Notre passage à la fiction n’est pas indifférent, aussi, à la transformation de notre ville, Seraing, sous l’effet de la crise économique. À l’époque où l’on tournait nos documentaires, la ville a connu une énorme perte d’emplois liés à la sidérurgie. De 40 000 emplois, il en est resté 8 000. Le bas de la ville était déserté, occupé par des déclassés, des Sdf, des junkies. On a vu apparaître des terrains vagues, des gens seuls errants ; des garçons comme Igor dans La promesse, ou comme son père qui exploite des immigrés clandestins. De nouveaux personnages sont apparus. Et on ne pouvait pas faire des interviews avec eux !

Cette question nous conduit au cœur de l’accomplissement de votre cinéma, qui repose beaucoup sur la direction d’acteur. Direction d’acteur et mise en scène sont un peu la même chose. Vous l’avez beaucoup dit. On trouve là l’influence décisive d’Armand Gatti, qui vous a formé, et qui était un homme de théâtre avant tout. Au début des années 1980, à l’époque de Regarde Jonathan et de Flash, votre cinéma de fiction entretenait un rapport fort avec le théâtre.

Mon frère a étudié la comédie. Il a joué dans une pièce de Gatti. Et moi, j’aimais beaucoup le voir jouer. Mais lui n’était pas très heureux quand il jouait. Il ne se trouvait pas bon. Je crois que c’est comme ça qu’on s’est retrouvés, qu’on a eu envie de faire des films ensemble. Sinon, il serait devenu comédien. Moi, j’étais de trois ans plus jeune. Je l’ai rejoint auprès de Gatti. Et nous avons été ses assistants sur plusieurs spectacles. On passait beaucoup de temps avec lui, on rentrait dans sa manière de se préparer, de travailler. Celui qui voulait comprendre le pouvait. C’est à ce moment-là que j’ai commencé à comprendre ce que signifiait mettre en scène. En le voyant faire.

Assister Gatti impliquait aussi d’aller à la rencontre des gens qu’il allait filmer.

Oui. Gatti faisait aussi des films en vidéo.

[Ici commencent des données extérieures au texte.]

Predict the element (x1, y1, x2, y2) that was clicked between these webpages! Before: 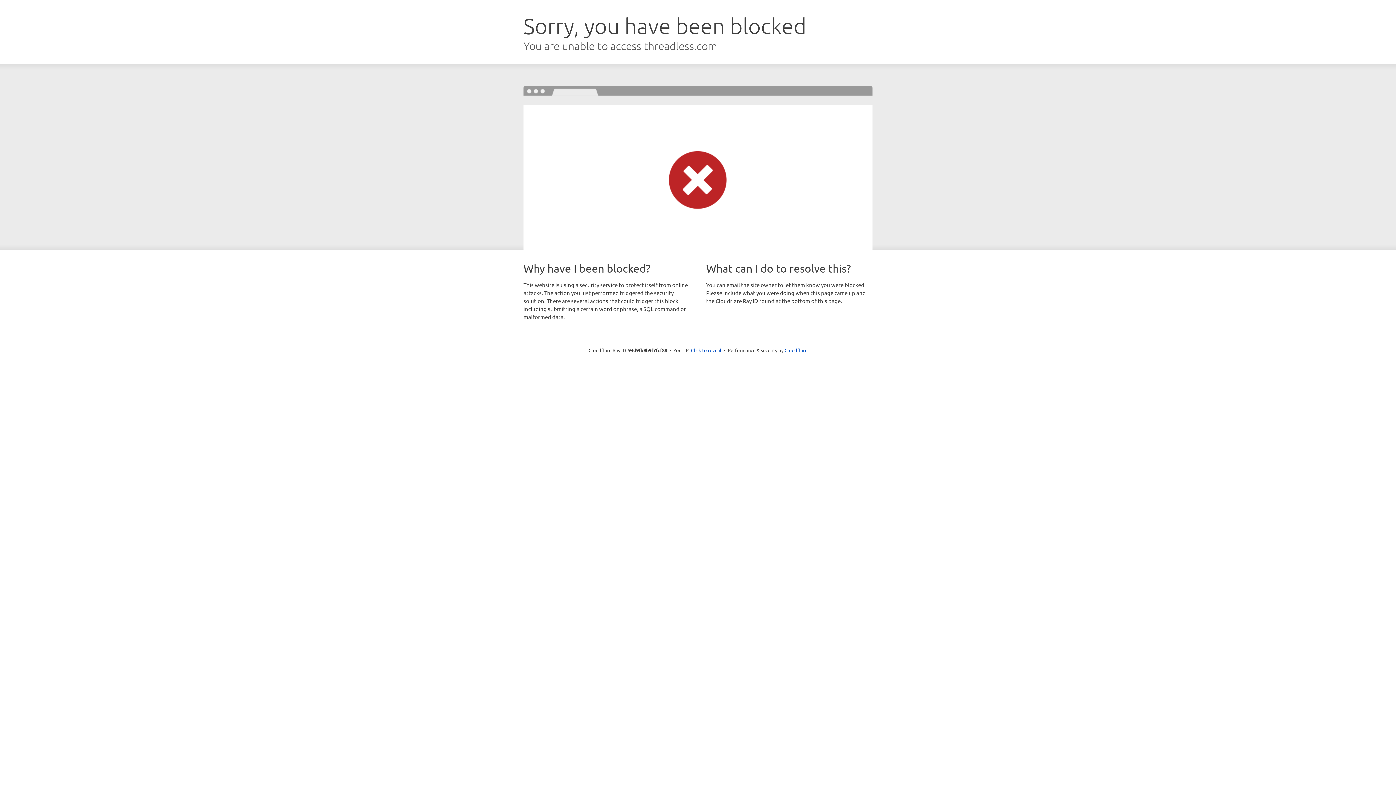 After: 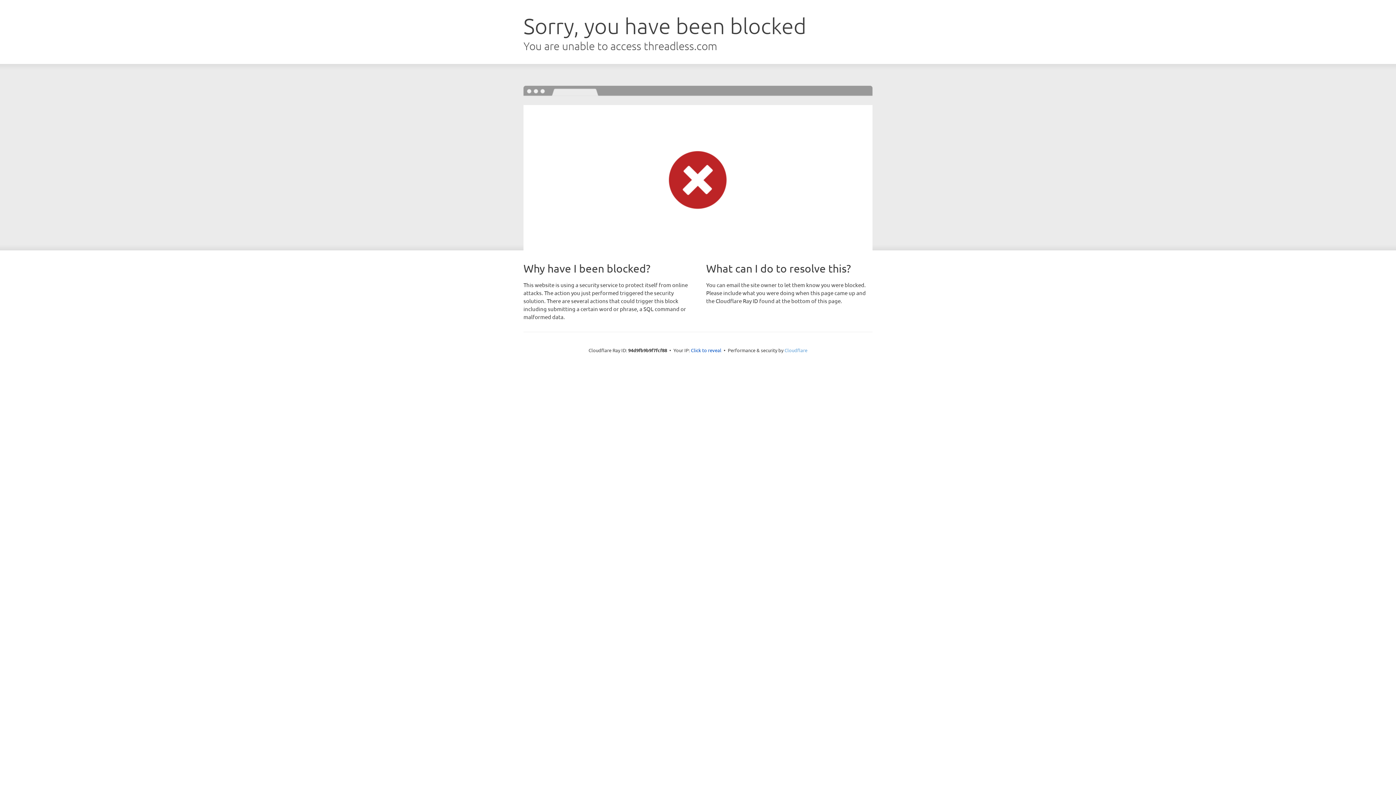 Action: label: Cloudflare bbox: (784, 347, 807, 353)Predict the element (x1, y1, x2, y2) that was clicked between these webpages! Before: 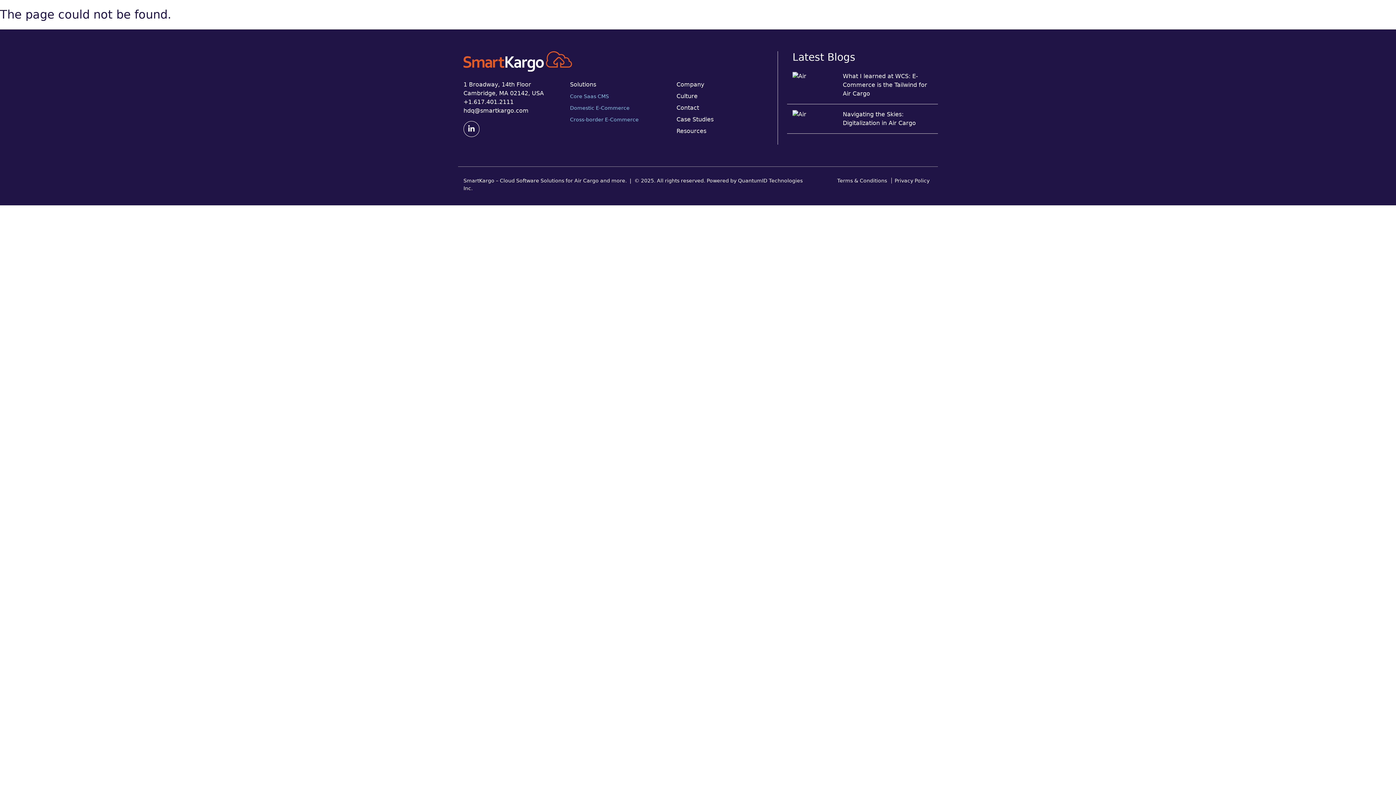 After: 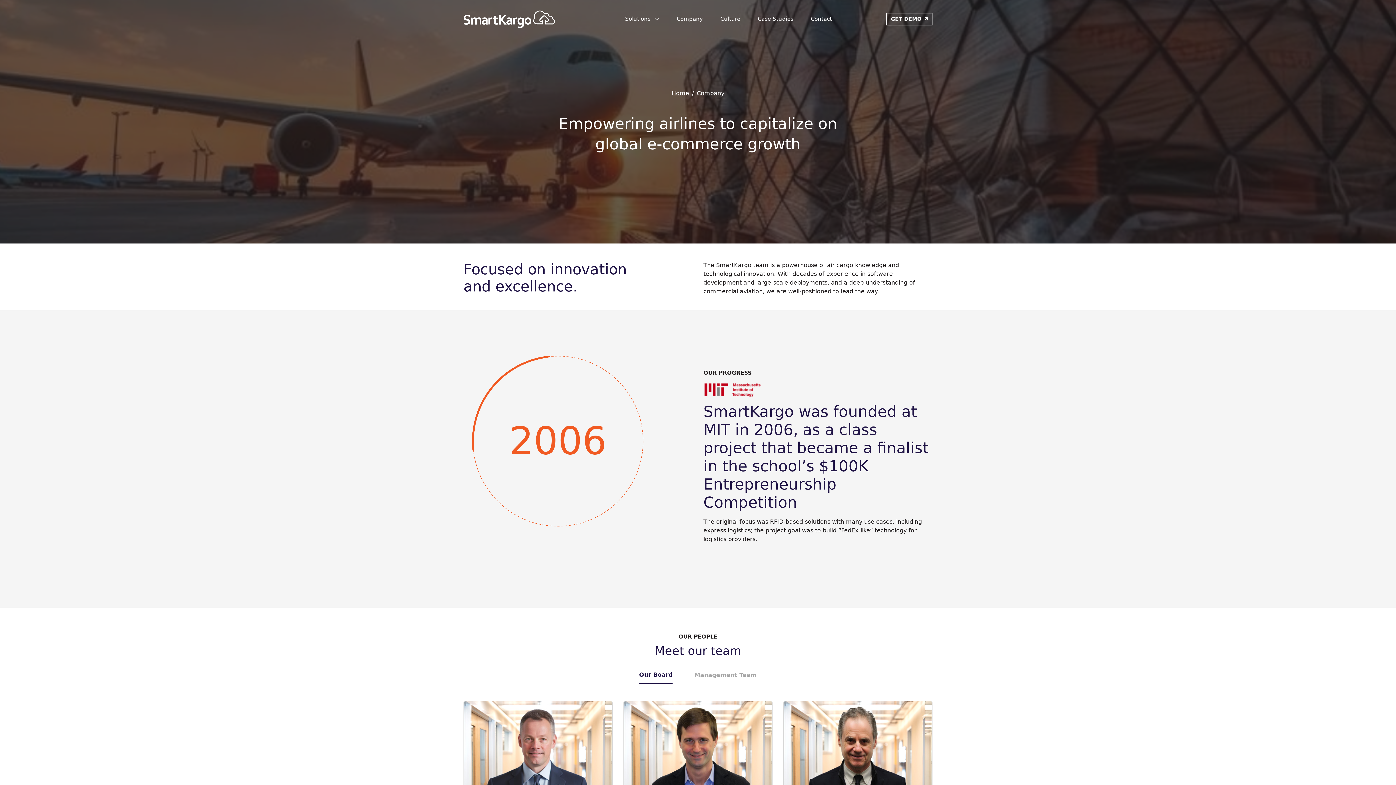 Action: label: Company bbox: (676, 81, 704, 88)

Il filmait les gens qui nourrissaient les personnages des pièces de théâtre qu’il écrivait et il passait ces films dans les endroits où ensuite la pièce était jouée. Par exemple en 1973, en plein remembrement de toute l’agriculture européenne, beaucoup de paysans ont dû arrêter leur activité et ne savaient que faire. Avec des paysans belges, Gatti a fait des pièces de théâtre. Il les filmait, les enregistrait chez eux, et écrivait ensuite les dialogues de sa pièce. En participant à ce travail, on a vu le premier usage de la vidéo, qui nous a beaucoup impressionnés. Quand Gatti est parti en Allemagne, mon frère et moi on s’est dit qu’on allait essayer de faire comme le maître. On a travaillé comme manœuvres dans une centrale nucléaire de la région pour se faire de l’argent. Et on a acheté une caméra avec laquelle on a filmé dans les cités ouvrières.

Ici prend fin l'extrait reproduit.